I agree that “Many times, those projects demonstrate the utility of bringing together diverse data that was previously hard to assemble given the radically different data types. Big data systems gain utility as more data is brought in. The result is a slow brew of gathering risk without sufficient safeguards.”

To reach the goal of securing the data while preserving its value, the data itself must be protected at as fine-grained a level as possible. Securing individual fields allows for the greatest flexibility in protecting sensitive identifying fields while allowing nonidentifying information to remain in the clear.
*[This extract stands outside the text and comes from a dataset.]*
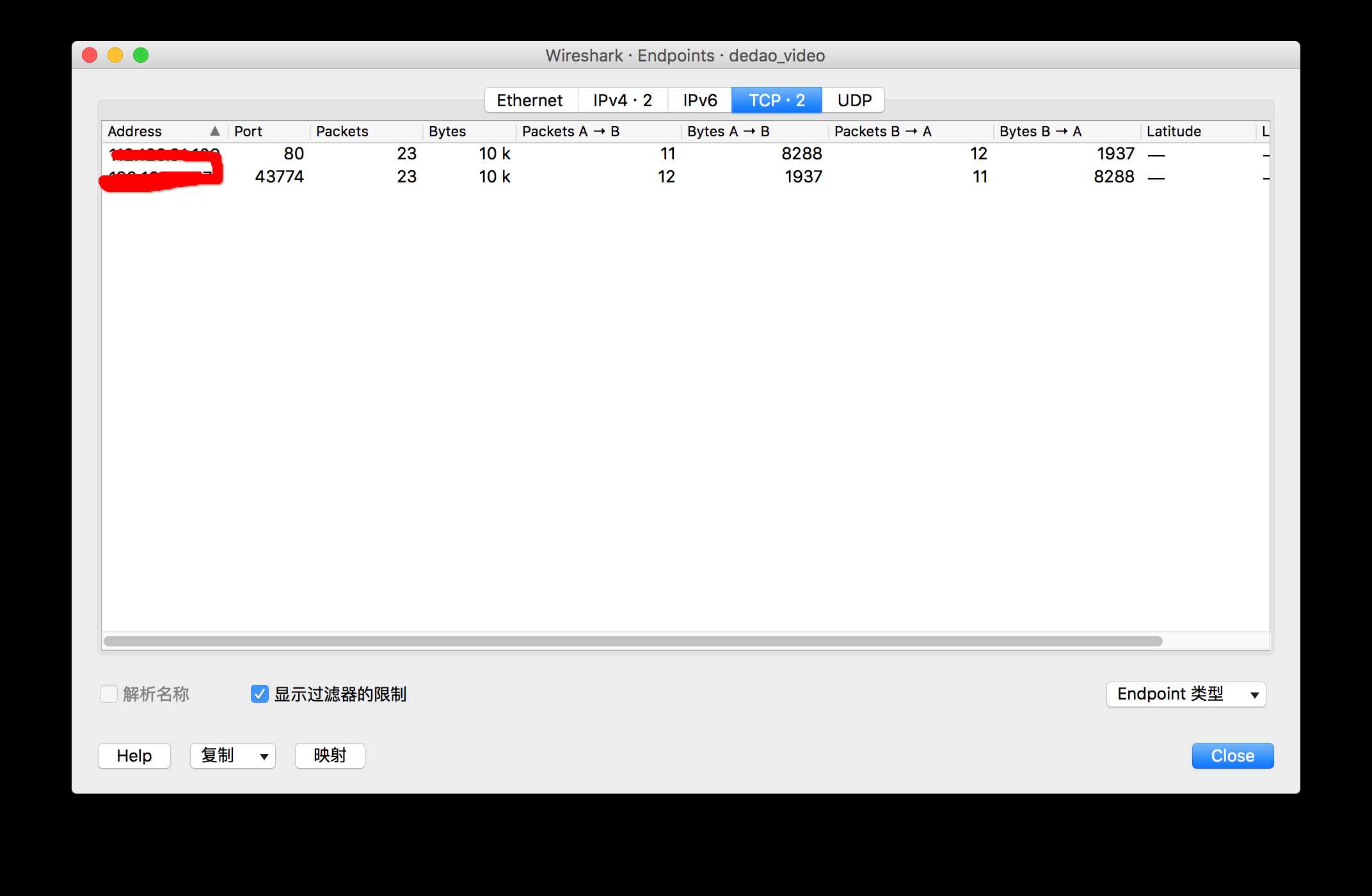Switch to the UDP tab
The height and width of the screenshot is (896, 1372).
pos(854,100)
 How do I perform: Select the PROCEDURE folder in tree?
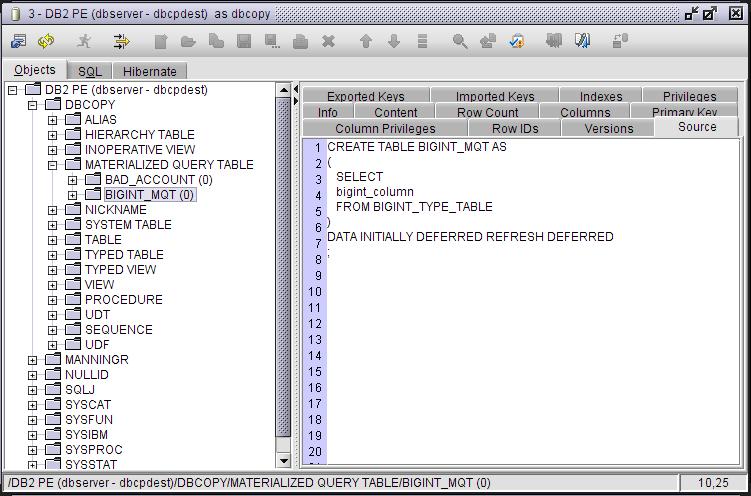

Protecting this information within the enterprise is a significant challenge on its own, but monetizing the data means sending it to one or many other organizations, each of which have their own security profiles. Anonymizing privacy data completely may not be feasible in a monetizing scenario, but deidentifying the most sensitive information, e.g., names, social security numbers, birth dates, is vital to protecting the privacy of individuals.

Using data protection methods such as tokenization can also allow businesses to preserve the type and length of the data, as well as deidentifying only part of the data fields, while leaving the relevant parts in the clear, such as exposing a birth year rather than the entire date. This will keep the data usable for third parties to analyze, while helping to protect the privacy of the individuals who make up the data.

We may not be able to completely prevent hackers from stealing data, but we can make it far more difficult for them to cause significant damage with it. By protecting data at a very fine-grained level—fields or even part(s) of a field—we can continue to reap the benefits of data monetization while putting forth a significant barrier to identity theft.